Records for this exercise:
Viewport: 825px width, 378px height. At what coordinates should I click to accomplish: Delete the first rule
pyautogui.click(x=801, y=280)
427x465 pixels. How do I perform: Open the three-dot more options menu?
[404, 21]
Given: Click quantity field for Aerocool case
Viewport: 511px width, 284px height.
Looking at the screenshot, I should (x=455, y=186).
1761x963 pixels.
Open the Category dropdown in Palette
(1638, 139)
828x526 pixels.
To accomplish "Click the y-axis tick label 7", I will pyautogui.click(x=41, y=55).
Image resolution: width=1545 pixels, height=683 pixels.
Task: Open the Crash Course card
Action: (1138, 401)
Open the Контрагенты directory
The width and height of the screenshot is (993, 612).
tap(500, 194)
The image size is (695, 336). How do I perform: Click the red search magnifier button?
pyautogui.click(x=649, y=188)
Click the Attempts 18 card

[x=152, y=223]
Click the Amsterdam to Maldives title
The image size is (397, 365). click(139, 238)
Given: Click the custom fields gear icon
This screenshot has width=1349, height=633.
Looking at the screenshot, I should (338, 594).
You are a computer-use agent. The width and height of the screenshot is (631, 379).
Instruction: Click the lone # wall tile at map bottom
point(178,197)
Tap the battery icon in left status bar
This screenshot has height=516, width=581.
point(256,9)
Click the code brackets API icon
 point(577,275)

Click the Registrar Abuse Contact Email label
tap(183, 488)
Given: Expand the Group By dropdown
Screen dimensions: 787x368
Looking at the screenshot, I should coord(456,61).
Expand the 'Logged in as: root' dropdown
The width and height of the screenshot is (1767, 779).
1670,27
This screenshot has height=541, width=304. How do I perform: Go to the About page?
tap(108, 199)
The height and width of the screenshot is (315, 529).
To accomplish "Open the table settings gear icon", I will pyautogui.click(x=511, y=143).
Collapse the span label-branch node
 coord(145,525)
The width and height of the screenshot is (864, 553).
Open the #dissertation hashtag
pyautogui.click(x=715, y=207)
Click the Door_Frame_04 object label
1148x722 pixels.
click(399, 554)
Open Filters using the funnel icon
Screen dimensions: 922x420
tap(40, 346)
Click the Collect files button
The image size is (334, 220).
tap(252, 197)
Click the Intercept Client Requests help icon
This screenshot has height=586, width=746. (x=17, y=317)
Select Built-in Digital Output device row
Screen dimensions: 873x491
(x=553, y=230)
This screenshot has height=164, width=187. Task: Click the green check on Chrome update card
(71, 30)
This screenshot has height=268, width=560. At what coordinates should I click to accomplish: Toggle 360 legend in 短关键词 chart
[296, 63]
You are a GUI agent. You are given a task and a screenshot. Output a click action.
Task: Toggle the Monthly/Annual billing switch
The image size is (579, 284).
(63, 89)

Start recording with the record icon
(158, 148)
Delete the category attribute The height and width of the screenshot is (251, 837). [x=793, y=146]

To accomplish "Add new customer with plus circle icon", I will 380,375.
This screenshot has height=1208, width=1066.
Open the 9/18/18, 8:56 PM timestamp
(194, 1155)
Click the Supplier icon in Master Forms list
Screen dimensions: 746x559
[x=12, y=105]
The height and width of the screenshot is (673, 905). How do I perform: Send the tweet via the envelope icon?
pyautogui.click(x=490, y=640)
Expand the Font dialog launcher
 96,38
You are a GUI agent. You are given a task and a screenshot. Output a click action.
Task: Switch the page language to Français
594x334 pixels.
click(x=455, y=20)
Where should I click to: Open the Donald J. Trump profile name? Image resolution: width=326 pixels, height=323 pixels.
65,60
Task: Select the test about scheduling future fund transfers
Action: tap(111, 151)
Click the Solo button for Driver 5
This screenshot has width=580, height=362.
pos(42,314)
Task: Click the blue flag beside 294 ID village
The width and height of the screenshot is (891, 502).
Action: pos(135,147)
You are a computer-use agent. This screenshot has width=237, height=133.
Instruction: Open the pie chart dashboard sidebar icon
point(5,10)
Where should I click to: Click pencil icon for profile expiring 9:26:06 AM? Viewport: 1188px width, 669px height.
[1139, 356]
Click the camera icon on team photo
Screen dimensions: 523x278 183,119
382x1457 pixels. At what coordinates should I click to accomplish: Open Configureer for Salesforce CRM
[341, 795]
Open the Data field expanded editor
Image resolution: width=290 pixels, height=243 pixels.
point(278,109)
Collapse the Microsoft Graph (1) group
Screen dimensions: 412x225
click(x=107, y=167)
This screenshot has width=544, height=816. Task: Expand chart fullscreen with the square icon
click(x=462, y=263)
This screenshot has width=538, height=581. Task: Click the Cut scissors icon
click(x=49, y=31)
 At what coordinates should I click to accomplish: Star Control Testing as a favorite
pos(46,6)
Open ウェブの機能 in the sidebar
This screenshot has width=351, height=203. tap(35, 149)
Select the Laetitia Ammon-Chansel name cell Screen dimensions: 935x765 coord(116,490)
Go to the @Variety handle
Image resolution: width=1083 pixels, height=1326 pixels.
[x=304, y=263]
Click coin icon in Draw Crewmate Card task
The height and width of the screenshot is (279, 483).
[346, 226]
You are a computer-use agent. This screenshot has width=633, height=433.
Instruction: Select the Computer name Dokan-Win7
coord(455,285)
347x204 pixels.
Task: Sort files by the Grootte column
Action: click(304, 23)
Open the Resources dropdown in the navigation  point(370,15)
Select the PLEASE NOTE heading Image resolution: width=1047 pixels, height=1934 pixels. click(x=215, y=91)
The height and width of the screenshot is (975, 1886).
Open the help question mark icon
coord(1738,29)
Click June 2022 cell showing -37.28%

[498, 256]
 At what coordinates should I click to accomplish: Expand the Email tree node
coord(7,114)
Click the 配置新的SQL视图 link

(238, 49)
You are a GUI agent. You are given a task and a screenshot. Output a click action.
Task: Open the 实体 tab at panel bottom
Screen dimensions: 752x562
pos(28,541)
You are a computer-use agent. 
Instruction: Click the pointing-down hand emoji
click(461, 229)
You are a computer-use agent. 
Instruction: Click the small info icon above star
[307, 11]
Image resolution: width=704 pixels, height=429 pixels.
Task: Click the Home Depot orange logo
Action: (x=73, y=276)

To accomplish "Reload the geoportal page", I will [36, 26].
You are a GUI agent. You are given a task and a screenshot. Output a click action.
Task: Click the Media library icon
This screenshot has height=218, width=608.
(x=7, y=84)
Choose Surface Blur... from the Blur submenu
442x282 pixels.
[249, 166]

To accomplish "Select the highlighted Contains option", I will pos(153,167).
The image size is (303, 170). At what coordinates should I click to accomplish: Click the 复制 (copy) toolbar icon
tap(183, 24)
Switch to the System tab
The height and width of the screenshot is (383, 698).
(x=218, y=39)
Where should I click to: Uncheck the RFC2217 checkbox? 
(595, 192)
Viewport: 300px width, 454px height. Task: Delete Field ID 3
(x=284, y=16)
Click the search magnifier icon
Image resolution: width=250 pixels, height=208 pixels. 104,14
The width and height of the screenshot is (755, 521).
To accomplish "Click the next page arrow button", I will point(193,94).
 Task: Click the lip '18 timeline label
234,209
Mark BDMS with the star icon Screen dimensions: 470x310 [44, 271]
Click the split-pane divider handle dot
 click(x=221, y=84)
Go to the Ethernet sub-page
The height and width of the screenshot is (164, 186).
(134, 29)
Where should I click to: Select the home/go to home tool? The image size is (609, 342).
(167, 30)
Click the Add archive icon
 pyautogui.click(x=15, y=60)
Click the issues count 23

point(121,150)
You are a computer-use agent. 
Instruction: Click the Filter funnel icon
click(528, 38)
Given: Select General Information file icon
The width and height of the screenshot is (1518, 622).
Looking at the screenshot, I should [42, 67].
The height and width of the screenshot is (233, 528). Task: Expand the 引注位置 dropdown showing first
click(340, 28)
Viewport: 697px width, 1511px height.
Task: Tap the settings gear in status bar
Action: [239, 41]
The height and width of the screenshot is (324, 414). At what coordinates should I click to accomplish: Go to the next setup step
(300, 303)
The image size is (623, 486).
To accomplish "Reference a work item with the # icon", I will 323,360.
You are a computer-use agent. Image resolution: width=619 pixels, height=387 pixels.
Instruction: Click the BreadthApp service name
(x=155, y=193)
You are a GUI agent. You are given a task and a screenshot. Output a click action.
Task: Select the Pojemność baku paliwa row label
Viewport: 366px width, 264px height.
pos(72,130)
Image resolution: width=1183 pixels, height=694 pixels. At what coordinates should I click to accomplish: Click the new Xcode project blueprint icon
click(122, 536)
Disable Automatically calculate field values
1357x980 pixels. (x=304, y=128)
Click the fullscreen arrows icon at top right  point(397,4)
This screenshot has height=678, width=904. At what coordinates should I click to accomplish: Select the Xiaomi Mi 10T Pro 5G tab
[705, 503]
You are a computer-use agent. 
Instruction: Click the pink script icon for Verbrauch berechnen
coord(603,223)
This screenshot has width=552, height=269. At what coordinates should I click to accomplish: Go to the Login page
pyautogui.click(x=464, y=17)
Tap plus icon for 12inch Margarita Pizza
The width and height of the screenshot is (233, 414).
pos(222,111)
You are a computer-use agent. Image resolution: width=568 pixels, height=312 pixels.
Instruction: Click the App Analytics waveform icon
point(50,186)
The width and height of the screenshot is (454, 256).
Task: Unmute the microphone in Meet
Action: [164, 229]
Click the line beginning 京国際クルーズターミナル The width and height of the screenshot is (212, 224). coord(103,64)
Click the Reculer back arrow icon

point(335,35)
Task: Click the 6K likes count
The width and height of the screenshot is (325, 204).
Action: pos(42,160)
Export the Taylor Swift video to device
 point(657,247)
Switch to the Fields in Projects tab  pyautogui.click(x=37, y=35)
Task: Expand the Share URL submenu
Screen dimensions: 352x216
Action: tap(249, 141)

Work to be completed:
Everything from the line that contains "Click the Reculer back arrow icon" through the end of the records must be duplicated exactly, and nothing outside that range.

Exercise solution:
Click the Reculer back arrow icon

point(335,35)
Task: Click the 6K likes count
The width and height of the screenshot is (325, 204).
Action: pos(42,160)
Export the Taylor Swift video to device
 point(657,247)
Switch to the Fields in Projects tab  pyautogui.click(x=37, y=35)
Task: Expand the Share URL submenu
Screen dimensions: 352x216
Action: tap(249, 141)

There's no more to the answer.